15 of 15 people found the following review helpful
5.0 out of 5 stars Loved the Book 11 February 2016
By Linda F. Gilbert - Published on Amazon.com
Format: Kindle Edition Verified Purchase
Very educational! I am proud I found this book and read it; plan to read it again. I also plan to recommend, strongly, this book to friends and family members. Anyone, no matter their political or religions affiliation should read this. The writer brought into the writings comments and opinions of many of our country's earliest politicians which put the spotlight on why opinions were made either for or against something. I encourage anyone to read.
16 of 16 people found the following review helpful
5.0 out of 5 stars Very informative 27 August 2014
By DCteaman - Published on Amazon.com
Format: Kindle Edition Verified Purchase
I chose this book, because I consider myself politically active. I often debate with people about current events and politics. I needed a book that would brush up on my understanding of the Bill of Rights. I'm more than pleased with this book. it's a book that in my opinion, should be mandatory reading for high schoolers! what a blessing it is to have our Natural Rights secured for us by our Constitution. This book will serve as a great educational tool to any audience. not only does it list what the Bill lays out, but also gives appropriate background info, and thus helps you not only understand meaning, but also intent.
25 of 26 people found the following review helpful
5.0 out of 5 stars Are you willing to give these up?
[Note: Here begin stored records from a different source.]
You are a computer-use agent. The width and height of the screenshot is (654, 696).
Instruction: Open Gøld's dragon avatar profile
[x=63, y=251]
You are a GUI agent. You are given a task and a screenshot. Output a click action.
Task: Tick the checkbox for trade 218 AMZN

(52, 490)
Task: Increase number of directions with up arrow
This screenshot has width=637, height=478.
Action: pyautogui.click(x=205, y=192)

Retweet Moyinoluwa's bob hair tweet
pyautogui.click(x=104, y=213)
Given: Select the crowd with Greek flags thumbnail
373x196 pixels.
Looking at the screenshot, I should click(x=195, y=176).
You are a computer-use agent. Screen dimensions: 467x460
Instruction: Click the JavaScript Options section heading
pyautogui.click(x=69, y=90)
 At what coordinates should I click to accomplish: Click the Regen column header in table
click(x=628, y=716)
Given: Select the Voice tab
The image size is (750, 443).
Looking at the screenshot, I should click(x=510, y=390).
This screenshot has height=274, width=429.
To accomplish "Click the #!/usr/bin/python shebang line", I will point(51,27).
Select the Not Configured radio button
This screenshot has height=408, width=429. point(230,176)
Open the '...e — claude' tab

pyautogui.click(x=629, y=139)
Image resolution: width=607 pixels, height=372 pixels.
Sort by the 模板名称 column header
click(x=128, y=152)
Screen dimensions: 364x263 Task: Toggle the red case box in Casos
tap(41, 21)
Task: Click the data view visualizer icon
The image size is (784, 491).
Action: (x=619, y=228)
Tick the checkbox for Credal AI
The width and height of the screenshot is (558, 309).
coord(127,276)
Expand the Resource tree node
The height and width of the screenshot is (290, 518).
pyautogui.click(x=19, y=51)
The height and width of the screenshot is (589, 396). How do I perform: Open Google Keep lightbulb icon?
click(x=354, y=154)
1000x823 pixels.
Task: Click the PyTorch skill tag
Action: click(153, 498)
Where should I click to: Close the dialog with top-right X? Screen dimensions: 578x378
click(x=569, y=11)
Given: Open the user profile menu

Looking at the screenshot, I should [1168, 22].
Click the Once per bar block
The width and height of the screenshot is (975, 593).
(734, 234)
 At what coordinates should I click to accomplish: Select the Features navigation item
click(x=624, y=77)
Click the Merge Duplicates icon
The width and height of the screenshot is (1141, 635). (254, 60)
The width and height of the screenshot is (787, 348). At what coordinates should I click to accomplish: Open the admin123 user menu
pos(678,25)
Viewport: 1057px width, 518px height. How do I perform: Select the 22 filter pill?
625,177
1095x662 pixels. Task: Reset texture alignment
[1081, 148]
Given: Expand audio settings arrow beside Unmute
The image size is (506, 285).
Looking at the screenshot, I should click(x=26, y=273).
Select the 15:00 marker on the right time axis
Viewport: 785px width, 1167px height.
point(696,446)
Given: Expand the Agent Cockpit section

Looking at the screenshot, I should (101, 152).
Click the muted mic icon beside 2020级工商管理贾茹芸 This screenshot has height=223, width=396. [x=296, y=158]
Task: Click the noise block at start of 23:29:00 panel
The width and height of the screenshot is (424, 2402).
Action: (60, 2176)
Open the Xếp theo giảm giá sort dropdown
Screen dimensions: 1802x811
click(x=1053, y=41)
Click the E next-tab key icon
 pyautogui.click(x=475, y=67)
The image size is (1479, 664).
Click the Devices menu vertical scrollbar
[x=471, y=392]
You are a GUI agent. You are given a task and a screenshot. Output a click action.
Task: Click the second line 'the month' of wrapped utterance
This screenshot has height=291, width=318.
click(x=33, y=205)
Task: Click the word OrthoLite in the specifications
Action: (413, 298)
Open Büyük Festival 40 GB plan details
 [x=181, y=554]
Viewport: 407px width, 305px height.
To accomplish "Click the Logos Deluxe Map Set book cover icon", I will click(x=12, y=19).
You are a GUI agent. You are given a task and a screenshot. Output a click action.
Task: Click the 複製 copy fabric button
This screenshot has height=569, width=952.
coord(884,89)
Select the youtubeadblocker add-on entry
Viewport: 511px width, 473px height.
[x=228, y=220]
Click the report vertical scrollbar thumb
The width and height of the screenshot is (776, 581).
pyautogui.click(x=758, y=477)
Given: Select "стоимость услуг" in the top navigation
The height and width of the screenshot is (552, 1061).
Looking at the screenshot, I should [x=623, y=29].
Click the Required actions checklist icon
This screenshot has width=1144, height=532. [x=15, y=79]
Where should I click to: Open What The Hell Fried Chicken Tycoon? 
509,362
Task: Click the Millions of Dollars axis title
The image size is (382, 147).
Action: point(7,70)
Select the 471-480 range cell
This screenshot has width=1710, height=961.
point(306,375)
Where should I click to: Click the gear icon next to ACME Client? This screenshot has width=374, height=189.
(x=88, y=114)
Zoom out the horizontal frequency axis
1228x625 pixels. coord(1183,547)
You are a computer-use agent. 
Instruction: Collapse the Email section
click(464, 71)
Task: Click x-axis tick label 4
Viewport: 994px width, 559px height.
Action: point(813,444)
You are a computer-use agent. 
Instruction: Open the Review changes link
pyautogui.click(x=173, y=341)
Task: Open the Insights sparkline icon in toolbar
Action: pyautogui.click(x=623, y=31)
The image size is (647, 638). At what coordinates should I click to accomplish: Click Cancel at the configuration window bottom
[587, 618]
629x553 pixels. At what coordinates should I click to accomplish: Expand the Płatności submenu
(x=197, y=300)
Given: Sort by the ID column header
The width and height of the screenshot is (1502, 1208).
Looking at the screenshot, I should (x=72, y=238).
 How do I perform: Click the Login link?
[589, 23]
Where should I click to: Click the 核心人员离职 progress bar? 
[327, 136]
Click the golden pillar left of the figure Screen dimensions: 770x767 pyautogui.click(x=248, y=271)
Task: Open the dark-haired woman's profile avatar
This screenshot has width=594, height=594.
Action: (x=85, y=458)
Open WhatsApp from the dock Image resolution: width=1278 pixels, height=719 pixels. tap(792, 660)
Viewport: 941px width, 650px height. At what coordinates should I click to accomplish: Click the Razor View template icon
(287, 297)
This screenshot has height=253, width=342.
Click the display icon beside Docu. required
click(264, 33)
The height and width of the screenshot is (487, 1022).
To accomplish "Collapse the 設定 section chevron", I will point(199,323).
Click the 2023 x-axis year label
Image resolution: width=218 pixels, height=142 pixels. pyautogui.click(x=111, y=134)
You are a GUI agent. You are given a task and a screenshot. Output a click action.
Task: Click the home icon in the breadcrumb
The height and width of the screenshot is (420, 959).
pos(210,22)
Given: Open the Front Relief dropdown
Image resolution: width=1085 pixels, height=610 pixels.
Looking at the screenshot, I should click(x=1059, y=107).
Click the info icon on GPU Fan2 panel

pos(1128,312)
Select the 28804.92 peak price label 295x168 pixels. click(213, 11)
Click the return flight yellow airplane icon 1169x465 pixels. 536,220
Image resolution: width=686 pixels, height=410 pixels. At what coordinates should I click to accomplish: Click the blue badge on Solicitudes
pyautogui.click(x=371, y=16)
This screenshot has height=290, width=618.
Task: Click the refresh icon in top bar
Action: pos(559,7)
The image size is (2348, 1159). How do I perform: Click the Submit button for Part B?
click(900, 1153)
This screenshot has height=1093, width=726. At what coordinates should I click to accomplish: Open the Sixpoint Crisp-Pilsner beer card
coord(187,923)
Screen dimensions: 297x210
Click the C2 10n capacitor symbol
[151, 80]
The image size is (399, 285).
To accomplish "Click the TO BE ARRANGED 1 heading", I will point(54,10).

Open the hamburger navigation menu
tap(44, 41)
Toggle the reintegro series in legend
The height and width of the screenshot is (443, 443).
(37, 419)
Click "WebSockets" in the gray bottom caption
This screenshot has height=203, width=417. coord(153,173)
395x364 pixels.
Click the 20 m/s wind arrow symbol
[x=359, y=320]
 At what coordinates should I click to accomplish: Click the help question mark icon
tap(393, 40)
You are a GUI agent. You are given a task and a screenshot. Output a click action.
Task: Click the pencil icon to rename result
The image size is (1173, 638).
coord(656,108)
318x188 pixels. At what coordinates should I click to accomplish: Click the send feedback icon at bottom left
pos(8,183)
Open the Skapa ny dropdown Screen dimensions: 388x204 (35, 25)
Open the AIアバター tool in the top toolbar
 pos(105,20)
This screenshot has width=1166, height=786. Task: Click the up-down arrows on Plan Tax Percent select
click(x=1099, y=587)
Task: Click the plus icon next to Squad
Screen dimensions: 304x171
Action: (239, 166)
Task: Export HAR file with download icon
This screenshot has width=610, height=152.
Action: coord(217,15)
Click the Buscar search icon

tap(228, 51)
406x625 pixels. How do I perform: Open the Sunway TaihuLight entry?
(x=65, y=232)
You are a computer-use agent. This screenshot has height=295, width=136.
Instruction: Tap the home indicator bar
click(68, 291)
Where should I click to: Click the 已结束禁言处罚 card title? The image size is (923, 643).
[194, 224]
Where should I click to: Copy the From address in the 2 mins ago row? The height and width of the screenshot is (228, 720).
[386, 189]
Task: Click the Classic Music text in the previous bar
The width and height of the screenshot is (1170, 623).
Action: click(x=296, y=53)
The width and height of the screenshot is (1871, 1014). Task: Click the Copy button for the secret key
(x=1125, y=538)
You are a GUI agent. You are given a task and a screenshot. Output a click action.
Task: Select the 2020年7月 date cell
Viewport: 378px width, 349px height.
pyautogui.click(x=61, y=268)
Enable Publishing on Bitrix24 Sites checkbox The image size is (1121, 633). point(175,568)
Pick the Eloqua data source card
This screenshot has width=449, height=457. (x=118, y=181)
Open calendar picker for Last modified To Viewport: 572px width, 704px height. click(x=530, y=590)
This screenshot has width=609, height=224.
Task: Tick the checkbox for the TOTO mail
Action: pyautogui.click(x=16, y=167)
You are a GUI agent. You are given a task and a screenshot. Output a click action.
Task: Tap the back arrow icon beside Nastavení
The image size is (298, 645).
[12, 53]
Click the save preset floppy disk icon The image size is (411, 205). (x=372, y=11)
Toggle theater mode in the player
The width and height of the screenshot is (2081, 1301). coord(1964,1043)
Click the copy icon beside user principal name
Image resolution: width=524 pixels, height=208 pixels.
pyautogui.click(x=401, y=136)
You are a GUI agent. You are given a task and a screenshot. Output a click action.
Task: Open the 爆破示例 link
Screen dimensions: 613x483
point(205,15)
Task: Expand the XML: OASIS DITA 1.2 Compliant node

Do you know what they are? 2 December 2013
By Krkrjk - Published on Amazon.com
Format: Kindle Edition Verified Purchase
Far too many citizens of the United States of America have forgotten, ignored, disregarded, dismissed the first ten Amendments to the U.S. Constitution, commonly known as the Bill of Rights. Why are these rights different that the rest that follow the first ten; it is because the founders believed that these right were "unalienable" (or our present day word of "inalienable")which means rights that are "unable to be taken away from or given away by the possessor". They meant these right were ours by birth, by life and no one, including our own government can take them away and neither are we able to give them away. I refer you to the words of President John F. Kennedy in his Inaugural Address "And yet the same revolutionary beliefs for which our forebears fought are still at issue around the globe–the belief that the rights of man come not from the generosity of the state but from the hand of God." Ask yourself this question. "Am I willing to give up these rights?" Free speech? Worship (or not worship)? Free Press? Assembly? Speedy trial? Protection from unreasonable search and seizure? And much more. Read them, learn them and treasure them. Be very, very careful how you vote in the future. These rights and our nation depends on that.